# Lake Okanagan Resort el al



## ValHam (Jul 30, 2013)

Hello All

Lake Okanagan Resort and Pointe Resort is like a sinking ship on the lake and not even in a boat. We stayed at Pointe a couple of months ago and had to sign a waiver , indicating we will not hold the resort responsible for any injury that may happen.. Good thing they do that as the place is in great need of repair. I understand the strata owners aren't too happy either and may be heading towards a CALS against the resort and Northwynd.

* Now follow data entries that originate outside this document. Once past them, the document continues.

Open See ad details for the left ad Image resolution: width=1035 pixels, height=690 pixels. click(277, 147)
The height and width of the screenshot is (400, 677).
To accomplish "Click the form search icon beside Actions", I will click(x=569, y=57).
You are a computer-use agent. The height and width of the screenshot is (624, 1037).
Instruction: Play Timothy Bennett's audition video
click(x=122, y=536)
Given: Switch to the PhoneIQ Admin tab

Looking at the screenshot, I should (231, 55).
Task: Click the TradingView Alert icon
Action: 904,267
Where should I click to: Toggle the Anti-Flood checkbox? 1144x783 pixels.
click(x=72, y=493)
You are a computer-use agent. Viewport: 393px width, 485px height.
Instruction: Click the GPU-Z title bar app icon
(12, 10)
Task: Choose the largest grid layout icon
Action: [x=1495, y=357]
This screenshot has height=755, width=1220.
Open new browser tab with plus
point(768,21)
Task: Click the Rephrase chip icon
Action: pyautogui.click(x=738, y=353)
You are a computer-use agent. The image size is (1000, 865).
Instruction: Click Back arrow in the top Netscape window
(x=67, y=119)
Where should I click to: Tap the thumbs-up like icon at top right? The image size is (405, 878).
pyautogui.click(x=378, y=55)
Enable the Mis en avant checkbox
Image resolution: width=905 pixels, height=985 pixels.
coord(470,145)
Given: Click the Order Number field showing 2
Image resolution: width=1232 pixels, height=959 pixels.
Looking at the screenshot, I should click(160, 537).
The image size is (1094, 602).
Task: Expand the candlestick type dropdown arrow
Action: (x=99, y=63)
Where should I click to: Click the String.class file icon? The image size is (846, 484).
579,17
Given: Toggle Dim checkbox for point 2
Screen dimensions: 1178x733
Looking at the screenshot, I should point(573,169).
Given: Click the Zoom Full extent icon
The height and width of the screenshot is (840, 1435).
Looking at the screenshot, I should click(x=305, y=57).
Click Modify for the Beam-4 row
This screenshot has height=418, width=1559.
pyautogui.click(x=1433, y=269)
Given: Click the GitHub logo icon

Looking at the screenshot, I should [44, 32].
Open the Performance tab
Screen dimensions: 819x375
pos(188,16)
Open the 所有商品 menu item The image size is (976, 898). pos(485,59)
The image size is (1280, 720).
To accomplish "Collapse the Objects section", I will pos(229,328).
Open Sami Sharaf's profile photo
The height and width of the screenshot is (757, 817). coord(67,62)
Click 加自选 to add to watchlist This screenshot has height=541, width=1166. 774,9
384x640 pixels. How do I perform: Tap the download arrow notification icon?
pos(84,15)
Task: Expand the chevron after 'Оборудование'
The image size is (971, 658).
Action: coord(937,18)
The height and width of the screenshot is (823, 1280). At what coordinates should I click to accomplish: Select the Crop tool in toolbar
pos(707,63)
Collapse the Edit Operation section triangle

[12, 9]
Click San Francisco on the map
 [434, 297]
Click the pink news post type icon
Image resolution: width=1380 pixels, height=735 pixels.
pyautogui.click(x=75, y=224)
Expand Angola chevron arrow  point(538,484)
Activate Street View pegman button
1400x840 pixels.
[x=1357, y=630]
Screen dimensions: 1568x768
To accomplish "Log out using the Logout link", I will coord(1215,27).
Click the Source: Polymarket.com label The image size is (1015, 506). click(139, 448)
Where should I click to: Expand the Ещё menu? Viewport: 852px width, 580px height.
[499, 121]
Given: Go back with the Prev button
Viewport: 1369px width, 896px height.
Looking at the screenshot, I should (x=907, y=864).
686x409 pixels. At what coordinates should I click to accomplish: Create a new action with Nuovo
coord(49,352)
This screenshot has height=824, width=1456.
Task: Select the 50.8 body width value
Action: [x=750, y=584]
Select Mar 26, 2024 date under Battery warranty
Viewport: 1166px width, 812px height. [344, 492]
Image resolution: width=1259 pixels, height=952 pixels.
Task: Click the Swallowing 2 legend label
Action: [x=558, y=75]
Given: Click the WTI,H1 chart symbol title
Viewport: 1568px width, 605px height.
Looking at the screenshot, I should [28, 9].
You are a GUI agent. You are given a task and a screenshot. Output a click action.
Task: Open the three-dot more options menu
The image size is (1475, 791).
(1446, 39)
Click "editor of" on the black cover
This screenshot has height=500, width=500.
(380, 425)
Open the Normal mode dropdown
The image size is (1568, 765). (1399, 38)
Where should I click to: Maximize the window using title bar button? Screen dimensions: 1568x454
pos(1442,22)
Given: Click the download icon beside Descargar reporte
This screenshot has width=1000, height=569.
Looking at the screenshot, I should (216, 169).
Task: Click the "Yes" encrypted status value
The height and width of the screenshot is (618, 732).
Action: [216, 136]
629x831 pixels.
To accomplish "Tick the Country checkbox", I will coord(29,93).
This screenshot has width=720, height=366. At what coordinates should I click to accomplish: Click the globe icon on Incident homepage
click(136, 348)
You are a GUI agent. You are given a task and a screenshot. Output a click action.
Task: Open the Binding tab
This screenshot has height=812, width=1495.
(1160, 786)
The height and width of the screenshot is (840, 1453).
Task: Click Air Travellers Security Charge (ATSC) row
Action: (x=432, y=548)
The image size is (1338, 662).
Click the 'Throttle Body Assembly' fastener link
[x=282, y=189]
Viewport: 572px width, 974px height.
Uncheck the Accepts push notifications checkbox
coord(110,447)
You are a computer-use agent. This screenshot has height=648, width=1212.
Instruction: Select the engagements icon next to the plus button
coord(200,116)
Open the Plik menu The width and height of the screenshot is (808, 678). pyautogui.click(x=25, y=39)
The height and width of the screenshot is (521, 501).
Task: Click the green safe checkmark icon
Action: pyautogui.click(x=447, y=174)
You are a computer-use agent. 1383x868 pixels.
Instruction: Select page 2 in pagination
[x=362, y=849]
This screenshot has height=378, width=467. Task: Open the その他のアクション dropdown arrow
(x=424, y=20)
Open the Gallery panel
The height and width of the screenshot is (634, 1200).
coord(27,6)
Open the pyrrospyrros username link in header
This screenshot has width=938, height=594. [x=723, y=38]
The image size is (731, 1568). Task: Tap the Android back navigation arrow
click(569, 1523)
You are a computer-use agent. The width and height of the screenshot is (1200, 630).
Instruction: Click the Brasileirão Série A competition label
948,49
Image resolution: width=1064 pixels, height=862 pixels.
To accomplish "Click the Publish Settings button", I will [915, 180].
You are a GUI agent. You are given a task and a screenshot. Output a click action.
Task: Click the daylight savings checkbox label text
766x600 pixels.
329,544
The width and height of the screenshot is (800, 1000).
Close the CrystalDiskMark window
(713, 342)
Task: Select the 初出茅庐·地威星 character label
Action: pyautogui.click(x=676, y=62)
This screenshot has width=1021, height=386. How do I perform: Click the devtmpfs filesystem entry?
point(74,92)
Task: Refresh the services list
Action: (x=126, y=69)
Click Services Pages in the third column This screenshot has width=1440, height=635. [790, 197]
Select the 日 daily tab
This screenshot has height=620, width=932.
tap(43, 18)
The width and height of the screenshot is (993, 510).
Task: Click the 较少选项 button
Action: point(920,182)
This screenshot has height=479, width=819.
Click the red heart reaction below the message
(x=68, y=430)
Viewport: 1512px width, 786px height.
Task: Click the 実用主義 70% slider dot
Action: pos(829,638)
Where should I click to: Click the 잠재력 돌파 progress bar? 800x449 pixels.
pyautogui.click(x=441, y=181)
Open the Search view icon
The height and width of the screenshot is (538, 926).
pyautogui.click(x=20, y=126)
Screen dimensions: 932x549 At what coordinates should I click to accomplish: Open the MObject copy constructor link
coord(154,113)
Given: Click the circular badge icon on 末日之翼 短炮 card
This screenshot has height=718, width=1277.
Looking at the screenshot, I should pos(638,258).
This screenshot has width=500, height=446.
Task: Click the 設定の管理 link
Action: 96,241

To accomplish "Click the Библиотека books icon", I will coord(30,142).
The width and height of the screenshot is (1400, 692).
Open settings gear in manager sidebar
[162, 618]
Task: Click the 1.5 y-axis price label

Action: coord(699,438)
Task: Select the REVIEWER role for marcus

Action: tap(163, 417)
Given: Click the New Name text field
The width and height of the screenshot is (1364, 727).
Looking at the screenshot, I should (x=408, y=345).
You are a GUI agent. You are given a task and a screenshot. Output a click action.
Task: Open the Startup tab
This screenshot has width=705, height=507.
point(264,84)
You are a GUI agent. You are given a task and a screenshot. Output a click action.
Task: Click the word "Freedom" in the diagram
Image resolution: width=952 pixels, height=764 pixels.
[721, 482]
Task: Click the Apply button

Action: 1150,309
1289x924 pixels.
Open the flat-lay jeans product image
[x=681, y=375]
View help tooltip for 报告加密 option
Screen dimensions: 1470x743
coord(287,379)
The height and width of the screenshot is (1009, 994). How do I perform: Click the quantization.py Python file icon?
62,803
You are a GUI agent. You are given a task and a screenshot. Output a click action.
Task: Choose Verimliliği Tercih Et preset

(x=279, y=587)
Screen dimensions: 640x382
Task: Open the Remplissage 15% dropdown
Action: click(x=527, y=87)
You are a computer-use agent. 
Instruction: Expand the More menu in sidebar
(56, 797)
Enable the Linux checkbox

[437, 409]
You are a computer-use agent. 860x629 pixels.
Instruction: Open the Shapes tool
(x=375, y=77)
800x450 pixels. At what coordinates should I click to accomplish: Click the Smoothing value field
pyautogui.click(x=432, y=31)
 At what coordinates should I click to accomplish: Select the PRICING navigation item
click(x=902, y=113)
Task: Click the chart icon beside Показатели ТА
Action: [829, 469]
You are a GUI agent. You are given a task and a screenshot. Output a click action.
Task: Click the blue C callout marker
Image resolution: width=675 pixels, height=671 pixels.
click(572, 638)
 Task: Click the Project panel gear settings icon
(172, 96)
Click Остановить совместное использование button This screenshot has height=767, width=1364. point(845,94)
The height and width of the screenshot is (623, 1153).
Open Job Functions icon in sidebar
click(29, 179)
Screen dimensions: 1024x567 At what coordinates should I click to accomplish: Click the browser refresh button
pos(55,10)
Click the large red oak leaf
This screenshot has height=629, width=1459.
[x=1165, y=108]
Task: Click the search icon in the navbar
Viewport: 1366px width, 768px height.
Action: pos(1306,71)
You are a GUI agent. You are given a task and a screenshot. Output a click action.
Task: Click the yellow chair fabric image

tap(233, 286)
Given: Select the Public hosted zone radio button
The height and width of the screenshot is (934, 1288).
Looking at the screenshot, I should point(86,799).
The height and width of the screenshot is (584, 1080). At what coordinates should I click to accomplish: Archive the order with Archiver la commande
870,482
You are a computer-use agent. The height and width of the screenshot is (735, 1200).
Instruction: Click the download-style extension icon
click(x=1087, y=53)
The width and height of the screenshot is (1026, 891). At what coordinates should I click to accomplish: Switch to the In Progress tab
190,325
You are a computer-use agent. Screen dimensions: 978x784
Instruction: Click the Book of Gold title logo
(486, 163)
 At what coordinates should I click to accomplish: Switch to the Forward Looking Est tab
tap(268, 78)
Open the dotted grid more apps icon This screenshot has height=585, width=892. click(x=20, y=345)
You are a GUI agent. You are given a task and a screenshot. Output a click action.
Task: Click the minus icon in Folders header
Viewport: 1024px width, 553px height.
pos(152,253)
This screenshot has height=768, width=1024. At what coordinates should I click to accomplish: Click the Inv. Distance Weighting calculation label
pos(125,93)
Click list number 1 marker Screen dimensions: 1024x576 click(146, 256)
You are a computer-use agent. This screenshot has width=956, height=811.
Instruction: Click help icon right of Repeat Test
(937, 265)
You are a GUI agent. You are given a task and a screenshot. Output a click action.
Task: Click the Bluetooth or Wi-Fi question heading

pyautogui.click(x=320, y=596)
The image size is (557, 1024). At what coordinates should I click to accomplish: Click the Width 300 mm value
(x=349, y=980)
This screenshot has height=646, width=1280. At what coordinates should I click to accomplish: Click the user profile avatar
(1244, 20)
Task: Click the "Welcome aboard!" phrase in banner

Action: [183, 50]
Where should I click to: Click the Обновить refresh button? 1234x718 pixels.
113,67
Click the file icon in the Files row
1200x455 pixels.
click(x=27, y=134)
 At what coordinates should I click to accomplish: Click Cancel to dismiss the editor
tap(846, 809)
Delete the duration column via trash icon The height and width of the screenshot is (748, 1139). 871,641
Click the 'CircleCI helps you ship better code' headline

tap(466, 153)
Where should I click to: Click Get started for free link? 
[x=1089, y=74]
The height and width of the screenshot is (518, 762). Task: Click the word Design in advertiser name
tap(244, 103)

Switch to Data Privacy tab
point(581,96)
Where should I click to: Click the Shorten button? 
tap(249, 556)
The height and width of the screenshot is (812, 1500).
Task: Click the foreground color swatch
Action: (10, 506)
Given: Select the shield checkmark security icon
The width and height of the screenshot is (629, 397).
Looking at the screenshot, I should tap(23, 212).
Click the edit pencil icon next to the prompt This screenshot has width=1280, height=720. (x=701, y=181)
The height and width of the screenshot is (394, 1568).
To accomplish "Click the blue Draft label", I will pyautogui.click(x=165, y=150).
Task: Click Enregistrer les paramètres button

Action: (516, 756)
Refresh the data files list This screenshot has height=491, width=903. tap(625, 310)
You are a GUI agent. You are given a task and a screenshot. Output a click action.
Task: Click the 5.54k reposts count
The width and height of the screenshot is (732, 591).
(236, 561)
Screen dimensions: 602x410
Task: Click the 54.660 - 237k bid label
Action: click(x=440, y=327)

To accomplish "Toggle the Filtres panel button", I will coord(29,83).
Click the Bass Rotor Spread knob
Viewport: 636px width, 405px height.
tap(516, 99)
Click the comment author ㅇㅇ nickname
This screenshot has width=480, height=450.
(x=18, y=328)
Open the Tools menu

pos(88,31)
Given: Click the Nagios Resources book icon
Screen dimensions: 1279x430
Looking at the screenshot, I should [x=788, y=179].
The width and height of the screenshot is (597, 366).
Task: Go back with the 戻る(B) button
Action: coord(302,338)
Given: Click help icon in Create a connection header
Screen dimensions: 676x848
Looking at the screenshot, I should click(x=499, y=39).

If you are planning on staying at Pointe be prepared for a walk down a steep road, ( also in need of repair) to the beach... watch you feet, as if appears that the beach area is never cleaned and the plastic furniture may pinch your bummies if not careful.... watch those cheap plastic chairs as well as some are cracked and broken and you certainly don't need to have a fall, remember the waiver !! Not responsible for any injury.... perhaps if they cleaned up their act they could eliminate this waiver all together.
It's a  Beautiful Day at Lake Okanagan Resort.... as they want you to believe.:annoyed:


----------



## barto (Sep 27, 2013)

Thanks for the heads-up - would love to get updates from owners and people who have stayed there recently.  

We want to get back to Kelowna - stayed at the Grand Okanagan on an exchange 5-6 years ago, but it's a hard trade to get in summer, so I was wondering about some of the other options there like Lake Okanagan.  Not yet, it sounds like!


----------